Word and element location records
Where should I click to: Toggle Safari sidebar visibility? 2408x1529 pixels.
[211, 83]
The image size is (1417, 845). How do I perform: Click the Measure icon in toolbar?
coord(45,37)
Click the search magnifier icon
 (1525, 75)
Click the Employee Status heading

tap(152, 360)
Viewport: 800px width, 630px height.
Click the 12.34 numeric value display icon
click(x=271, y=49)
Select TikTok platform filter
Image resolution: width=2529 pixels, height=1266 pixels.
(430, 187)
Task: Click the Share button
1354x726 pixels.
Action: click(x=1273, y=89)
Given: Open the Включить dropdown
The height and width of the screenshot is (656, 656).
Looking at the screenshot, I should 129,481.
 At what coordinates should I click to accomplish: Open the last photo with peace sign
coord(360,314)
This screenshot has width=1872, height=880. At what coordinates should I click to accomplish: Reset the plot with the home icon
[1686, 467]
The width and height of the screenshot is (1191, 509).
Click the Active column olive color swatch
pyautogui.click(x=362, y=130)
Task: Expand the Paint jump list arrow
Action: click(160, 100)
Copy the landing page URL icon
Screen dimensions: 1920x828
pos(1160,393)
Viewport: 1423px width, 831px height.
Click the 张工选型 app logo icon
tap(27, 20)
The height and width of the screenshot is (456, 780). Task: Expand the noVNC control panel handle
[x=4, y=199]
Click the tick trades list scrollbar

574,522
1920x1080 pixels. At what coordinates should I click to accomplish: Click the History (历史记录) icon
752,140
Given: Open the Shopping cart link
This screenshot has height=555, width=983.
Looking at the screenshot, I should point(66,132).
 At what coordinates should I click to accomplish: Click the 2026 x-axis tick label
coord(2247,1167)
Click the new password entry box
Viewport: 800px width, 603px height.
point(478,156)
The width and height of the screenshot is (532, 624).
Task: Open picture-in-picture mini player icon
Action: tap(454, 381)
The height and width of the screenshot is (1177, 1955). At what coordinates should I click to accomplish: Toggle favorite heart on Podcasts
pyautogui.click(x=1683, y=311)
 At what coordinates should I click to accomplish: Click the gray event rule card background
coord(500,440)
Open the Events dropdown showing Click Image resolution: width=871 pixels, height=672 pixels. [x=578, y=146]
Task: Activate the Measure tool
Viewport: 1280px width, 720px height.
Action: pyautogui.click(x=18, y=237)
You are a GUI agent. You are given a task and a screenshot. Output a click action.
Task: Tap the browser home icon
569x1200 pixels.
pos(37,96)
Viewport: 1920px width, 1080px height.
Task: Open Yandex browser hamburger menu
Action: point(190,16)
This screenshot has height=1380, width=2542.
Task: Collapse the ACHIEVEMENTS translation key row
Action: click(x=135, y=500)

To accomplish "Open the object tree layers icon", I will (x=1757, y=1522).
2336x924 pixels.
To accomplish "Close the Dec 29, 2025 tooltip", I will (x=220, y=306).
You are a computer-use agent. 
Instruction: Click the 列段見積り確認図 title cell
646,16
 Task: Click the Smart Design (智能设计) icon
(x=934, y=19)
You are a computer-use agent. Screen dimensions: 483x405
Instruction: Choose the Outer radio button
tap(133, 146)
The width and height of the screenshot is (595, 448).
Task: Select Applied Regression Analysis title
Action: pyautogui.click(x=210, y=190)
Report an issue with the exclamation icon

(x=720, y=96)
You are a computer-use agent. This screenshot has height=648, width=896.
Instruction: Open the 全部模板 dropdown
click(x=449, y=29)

AIM: Copy every one of the records above word for word, keeping each line as it stands.

WORKED ANSWER:
Where should I click to: Toggle Safari sidebar visibility? 2408x1529 pixels.
[211, 83]
The image size is (1417, 845). How do I perform: Click the Measure icon in toolbar?
coord(45,37)
Click the search magnifier icon
 (1525, 75)
Click the Employee Status heading

tap(152, 360)
Viewport: 800px width, 630px height.
Click the 12.34 numeric value display icon
click(x=271, y=49)
Select TikTok platform filter
Image resolution: width=2529 pixels, height=1266 pixels.
(430, 187)
Task: Click the Share button
1354x726 pixels.
Action: click(x=1273, y=89)
Given: Open the Включить dropdown
The height and width of the screenshot is (656, 656).
Looking at the screenshot, I should 129,481.
 At what coordinates should I click to accomplish: Open the last photo with peace sign
coord(360,314)
This screenshot has width=1872, height=880. At what coordinates should I click to accomplish: Reset the plot with the home icon
[1686, 467]
The width and height of the screenshot is (1191, 509).
Click the Active column olive color swatch
pyautogui.click(x=362, y=130)
Task: Expand the Paint jump list arrow
Action: click(160, 100)
Copy the landing page URL icon
Screen dimensions: 1920x828
pos(1160,393)
Viewport: 1423px width, 831px height.
Click the 张工选型 app logo icon
tap(27, 20)
The height and width of the screenshot is (456, 780). Task: Expand the noVNC control panel handle
[x=4, y=199]
Click the tick trades list scrollbar

574,522
1920x1080 pixels. At what coordinates should I click to accomplish: Click the History (历史记录) icon
752,140
Given: Open the Shopping cart link
This screenshot has height=555, width=983.
Looking at the screenshot, I should point(66,132).
 At what coordinates should I click to accomplish: Click the 2026 x-axis tick label
coord(2247,1167)
Click the new password entry box
Viewport: 800px width, 603px height.
point(478,156)
The width and height of the screenshot is (532, 624).
Task: Open picture-in-picture mini player icon
Action: tap(454, 381)
The height and width of the screenshot is (1177, 1955). At what coordinates should I click to accomplish: Toggle favorite heart on Podcasts
pyautogui.click(x=1683, y=311)
 At what coordinates should I click to accomplish: Click the gray event rule card background
coord(500,440)
Open the Events dropdown showing Click Image resolution: width=871 pixels, height=672 pixels. [x=578, y=146]
Task: Activate the Measure tool
Viewport: 1280px width, 720px height.
Action: pyautogui.click(x=18, y=237)
You are a GUI agent. You are given a task and a screenshot. Output a click action.
Task: Tap the browser home icon
569x1200 pixels.
pos(37,96)
Viewport: 1920px width, 1080px height.
Task: Open Yandex browser hamburger menu
Action: point(190,16)
This screenshot has height=1380, width=2542.
Task: Collapse the ACHIEVEMENTS translation key row
Action: click(x=135, y=500)

To accomplish "Open the object tree layers icon", I will (x=1757, y=1522).
2336x924 pixels.
To accomplish "Close the Dec 29, 2025 tooltip", I will (x=220, y=306).
You are a computer-use agent. 
Instruction: Click the 列段見積り確認図 title cell
646,16
 Task: Click the Smart Design (智能设计) icon
(x=934, y=19)
You are a computer-use agent. Screen dimensions: 483x405
Instruction: Choose the Outer radio button
tap(133, 146)
The width and height of the screenshot is (595, 448).
Task: Select Applied Regression Analysis title
Action: pyautogui.click(x=210, y=190)
Report an issue with the exclamation icon

(x=720, y=96)
You are a computer-use agent. This screenshot has height=648, width=896.
Instruction: Open the 全部模板 dropdown
click(x=449, y=29)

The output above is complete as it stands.